JuliaData / IndexedTables.jl

Flexible tables with ordered indices
https://juliadb.org
MIT License
121 stars 37 forks source link

terrible compilation overhead #81

Open shashi opened 7 years ago

shashi commented 7 years ago
julia> using JuliaDB

julia> @time x=TextParse.readcsv("fail.csv"); # CSV parsing is not the problem
  0.626648 seconds (365.80 k allocations: 20.111 MiB, 9.01% gc time)
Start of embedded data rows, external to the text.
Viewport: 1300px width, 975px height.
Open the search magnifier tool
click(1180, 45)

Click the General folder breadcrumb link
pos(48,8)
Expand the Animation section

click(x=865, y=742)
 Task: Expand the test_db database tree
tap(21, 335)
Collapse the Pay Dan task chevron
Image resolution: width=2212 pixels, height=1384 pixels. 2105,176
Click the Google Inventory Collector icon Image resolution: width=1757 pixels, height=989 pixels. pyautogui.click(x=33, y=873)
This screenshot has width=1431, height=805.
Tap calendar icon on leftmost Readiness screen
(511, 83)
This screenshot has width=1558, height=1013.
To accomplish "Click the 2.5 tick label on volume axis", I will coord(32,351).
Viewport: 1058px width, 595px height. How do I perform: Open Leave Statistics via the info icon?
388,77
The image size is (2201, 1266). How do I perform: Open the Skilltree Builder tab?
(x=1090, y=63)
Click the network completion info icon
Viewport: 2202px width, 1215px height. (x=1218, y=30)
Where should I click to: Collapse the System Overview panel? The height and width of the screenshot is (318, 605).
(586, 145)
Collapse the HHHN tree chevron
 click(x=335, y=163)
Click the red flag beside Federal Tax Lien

julia> @time x=load_table("fail.csv"); # This constructs an indexed table with 314 columns as values 1:n as key
460.840912 seconds (166.24 M allocations: 9.823 GiB, 0.30% gc time)

julia> @time x[1];
322.713544 seconds (113.49 M allocations: 6.647 GiB, 0.28% gc time)

julia> @time x[1];
  0.000136 seconds (318 allocations: 12.984 KiB)

Offending file: http://www.sharecsv.com/s/fdae928a89db09db887faa55273d20ce/fail.csv

bkamins commented 6 years ago

I wanted just to add that on Julia 0.6.2 if you add another 1000 columns to the source file you get (we have simillar issues in https://github.com/JuliaData/DataFrames.jl/issues/1335#issuecomment-355136747):

julia> @time x=loadndsparse("fail.csv");
Metadata for 0 / 1 files can be loaded from cache.
Reading 1 csv files totalling 26.183 KiB in 1 batches...
ERROR: StackOverflowError:

CC @nalimilan